Object Place: Boston, Massachusetts
22.1 x 18.5 x 10 cm (8 11/16 x 7 5/16 x 3 15/16 in.)
Medium or Technique
Not On View
The raised tankard tapers inward from the base and has an applied midband above the lower handle attachment. A tall, cast flame finial tops the domed stepped lid. The cast scrolled thumbpiece and four-part hinge descend to a baluster-shape drop on the shoulder of a hollow seamed handle; a convex oval disk is visible at lower terminal, with a half-round air vent below. The finial has been reattached, but probably dates to the period.
The working relationships between silversmiths in Boston have always been difficult to discern, given the dearth of surviving account books and receipts to indicate a division of labor. It is rare to discover the identity of individual craftsmen who performed specific workshop tasks, such as raising or chasing, or to separate fabricator from retailer or partner. In a few exceptional cases, discoveries of collaborative efforts have been made. Without documentation, it is difficult to clarify these relationships, that is, to identify the silversmith, engraver, and retailer.
So it is for Samuel Minott, a productive silversmith who made at least twenty-five tankards, six of which carry the mark of a second maker. Minott’s mark has appeared on objects also bearing the touchmark of William Simpkins, likely Minott’s master, as well as those of silversmiths Samuel Bartlett, William Homes Sr., Thomas Townsend, and, as on this tankard, Josiah Austin.

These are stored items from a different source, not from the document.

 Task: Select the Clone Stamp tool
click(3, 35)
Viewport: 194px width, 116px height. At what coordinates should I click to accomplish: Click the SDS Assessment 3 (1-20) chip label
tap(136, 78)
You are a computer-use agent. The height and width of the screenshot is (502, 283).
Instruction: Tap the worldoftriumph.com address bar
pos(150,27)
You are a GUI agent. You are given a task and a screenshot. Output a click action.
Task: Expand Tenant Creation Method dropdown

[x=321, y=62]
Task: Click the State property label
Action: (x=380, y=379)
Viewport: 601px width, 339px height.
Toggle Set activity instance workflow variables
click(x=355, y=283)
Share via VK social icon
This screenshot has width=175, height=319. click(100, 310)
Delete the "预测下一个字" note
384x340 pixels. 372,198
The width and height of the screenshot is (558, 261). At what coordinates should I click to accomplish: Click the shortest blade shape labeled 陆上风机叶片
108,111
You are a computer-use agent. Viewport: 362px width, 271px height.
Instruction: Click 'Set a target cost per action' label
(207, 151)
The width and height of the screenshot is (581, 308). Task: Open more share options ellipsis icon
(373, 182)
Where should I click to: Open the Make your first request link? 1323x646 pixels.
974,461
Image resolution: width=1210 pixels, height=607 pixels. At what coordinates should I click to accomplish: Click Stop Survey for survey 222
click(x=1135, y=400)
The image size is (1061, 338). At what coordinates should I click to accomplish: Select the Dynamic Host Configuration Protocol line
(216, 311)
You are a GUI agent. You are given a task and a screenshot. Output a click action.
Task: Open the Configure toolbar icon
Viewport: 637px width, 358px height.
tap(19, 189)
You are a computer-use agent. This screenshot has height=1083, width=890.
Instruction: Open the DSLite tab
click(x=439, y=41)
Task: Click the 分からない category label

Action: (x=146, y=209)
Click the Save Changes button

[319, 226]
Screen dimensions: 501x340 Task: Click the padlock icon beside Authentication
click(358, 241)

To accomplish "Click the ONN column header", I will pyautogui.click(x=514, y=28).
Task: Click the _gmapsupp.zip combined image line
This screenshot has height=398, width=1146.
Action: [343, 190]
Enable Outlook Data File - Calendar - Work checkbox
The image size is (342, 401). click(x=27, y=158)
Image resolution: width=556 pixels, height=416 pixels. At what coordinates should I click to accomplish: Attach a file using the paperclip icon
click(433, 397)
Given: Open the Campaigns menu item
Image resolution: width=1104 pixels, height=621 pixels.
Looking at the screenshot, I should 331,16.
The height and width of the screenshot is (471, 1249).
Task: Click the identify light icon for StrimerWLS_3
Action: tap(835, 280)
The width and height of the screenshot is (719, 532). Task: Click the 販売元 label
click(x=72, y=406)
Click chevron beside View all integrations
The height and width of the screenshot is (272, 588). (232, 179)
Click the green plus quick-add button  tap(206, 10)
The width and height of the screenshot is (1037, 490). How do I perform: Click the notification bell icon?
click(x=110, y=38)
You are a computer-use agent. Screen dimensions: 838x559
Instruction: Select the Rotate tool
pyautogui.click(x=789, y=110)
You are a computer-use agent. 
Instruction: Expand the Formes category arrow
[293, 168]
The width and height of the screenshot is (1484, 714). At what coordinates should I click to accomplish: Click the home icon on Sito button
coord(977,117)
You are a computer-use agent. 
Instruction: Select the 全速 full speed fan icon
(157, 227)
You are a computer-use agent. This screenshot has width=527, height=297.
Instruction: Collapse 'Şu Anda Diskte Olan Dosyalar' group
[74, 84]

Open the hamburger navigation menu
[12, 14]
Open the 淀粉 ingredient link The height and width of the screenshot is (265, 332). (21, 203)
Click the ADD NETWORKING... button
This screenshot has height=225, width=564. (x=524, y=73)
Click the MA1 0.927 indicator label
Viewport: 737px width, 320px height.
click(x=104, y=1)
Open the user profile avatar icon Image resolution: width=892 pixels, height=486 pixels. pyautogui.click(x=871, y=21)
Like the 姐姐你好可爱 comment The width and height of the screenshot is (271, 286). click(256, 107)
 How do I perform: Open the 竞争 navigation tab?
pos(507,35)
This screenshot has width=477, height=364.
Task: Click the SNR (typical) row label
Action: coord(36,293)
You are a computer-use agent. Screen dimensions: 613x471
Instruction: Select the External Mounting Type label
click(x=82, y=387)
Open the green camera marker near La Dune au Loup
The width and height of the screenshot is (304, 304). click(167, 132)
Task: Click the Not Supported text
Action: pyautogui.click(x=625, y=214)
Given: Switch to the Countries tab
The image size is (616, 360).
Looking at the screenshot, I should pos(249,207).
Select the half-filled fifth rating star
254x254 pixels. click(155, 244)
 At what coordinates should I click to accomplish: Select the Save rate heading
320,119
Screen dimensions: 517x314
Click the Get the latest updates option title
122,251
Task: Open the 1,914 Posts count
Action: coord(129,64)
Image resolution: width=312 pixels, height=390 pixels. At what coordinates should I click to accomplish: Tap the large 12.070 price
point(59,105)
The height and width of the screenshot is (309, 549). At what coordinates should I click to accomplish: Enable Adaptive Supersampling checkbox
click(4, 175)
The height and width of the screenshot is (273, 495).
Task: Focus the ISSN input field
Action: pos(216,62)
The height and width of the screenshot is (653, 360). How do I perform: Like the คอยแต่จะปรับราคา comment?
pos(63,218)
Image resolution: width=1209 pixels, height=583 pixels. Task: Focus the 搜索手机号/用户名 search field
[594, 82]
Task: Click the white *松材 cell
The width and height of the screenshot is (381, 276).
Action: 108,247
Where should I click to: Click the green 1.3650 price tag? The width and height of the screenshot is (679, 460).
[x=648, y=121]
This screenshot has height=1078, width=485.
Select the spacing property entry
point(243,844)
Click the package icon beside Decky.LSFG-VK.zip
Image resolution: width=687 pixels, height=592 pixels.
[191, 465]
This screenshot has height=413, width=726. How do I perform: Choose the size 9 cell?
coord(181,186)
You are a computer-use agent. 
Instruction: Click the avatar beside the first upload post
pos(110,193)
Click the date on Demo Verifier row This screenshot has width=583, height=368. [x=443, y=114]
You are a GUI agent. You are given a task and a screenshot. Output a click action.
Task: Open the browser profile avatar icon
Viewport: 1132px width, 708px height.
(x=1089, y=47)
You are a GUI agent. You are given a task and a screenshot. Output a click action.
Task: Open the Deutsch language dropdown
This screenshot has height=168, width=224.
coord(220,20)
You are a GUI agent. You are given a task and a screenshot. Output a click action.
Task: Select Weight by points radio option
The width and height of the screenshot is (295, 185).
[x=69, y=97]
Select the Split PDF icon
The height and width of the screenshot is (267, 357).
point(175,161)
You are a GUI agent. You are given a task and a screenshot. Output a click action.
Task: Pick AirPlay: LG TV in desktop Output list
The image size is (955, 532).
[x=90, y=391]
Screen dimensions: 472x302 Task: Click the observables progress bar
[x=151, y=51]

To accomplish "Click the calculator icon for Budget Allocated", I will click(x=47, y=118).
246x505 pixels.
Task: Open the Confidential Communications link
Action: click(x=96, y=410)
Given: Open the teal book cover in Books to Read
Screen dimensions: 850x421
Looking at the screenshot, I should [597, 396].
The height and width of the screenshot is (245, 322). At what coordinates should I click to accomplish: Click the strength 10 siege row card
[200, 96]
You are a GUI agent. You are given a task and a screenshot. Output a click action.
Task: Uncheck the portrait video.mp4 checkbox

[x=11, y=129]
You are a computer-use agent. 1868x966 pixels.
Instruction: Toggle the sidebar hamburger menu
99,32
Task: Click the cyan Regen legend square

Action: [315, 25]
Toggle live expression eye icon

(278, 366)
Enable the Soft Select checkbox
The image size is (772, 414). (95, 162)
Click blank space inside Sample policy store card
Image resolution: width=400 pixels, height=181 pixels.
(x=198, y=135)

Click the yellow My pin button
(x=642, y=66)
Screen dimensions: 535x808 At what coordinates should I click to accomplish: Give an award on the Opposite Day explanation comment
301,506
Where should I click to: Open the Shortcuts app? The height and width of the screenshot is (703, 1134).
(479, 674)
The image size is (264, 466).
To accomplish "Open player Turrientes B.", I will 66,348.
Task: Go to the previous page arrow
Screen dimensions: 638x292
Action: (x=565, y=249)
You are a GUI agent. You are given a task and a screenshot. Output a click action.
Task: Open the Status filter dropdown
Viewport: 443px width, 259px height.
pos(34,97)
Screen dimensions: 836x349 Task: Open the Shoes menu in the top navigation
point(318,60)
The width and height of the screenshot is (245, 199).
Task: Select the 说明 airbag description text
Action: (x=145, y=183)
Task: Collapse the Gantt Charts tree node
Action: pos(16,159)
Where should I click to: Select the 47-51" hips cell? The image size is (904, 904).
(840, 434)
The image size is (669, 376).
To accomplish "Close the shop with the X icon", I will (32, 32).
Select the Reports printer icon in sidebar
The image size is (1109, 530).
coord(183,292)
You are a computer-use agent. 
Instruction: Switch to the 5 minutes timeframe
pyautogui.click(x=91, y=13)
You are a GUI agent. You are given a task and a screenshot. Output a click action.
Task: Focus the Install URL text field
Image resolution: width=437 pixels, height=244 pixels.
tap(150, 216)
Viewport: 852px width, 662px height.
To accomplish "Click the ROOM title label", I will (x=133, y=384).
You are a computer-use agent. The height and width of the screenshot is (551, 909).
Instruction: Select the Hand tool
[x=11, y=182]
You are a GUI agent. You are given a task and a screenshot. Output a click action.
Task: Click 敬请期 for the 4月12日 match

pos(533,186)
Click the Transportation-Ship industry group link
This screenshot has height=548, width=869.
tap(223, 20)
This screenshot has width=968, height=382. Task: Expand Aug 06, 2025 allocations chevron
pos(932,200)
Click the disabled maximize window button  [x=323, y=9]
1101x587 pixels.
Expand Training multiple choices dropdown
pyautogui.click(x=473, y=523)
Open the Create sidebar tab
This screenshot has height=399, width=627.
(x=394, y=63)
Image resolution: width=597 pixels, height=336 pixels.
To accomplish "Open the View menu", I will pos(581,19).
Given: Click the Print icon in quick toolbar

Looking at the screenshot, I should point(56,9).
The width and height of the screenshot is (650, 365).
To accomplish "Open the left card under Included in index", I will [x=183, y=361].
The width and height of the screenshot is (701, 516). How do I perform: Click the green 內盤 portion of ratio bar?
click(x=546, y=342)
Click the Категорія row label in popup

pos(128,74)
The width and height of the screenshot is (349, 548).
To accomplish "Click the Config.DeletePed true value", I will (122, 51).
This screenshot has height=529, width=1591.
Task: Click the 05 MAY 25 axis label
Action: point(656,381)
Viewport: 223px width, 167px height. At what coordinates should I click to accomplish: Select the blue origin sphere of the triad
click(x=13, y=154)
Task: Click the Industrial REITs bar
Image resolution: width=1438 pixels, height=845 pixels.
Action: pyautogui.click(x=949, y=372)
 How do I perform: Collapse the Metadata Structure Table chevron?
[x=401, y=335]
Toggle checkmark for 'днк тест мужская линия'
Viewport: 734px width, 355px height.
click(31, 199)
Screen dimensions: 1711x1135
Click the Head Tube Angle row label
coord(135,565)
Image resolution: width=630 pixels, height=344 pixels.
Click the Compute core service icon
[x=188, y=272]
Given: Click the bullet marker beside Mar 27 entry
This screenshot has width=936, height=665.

In view of his impressive volume of trade, Minott may possibly have called upon other craftsmen to assist with complex works and complete commissions, such as in this tankard probably made by Austin and engraved by Minott for the First Church in Newton.
Josiah Austin’s career was more circumscribed than that of Minott, for although he produced some forty-five surviving objects, his mark has been found in conjunction with only that of Minott. Their marks appear together on two tankards, this example and another made for the Watertown Church.
If Minott did occasionally retail the work of other silversmiths, he may have engraved the vessels himself. One such example may be the beaker Minott made for the Newton church (cat. no. 95), which bears elegant, flourished script similar to that on this tankard. The same engraver’s hand may have produced the inscription on a beaker made for the First Church in Bedford that was marked by Minott and William Simpkins, indicating that perhaps Minott engraved silver for both his master and himself.
This text has been adapted from “Silver of the Americas, 1600-2000,” edited by Jeannine Falino and Gerald W.R. Ward, published in 2008 by the MFA. Complete references can be found in that publication.
Inscribed "The Gift of / Deacon John Stone to the / Church of Christ in Newton / 1768" in script on body of tankard opposite handle. Lightly scratched above Minott mark is value of "£ 90.6."
On bottom of tankard above center point is stamped "Minott" in script within a rectangle. Below center point, "I [pellet] A" within a rectangle.
1973, gift of the First Church of Newton, Mass. to the MFA.
Deacon John Stone (1692-1769), a weaver, was the son of Ebenezer Stone (1662-1754), the donor of the John Edwards tankard made for the First Church in Newton (cat. ___; 1973.20). The tankard was made a gift shortly before Stone's death in 1769.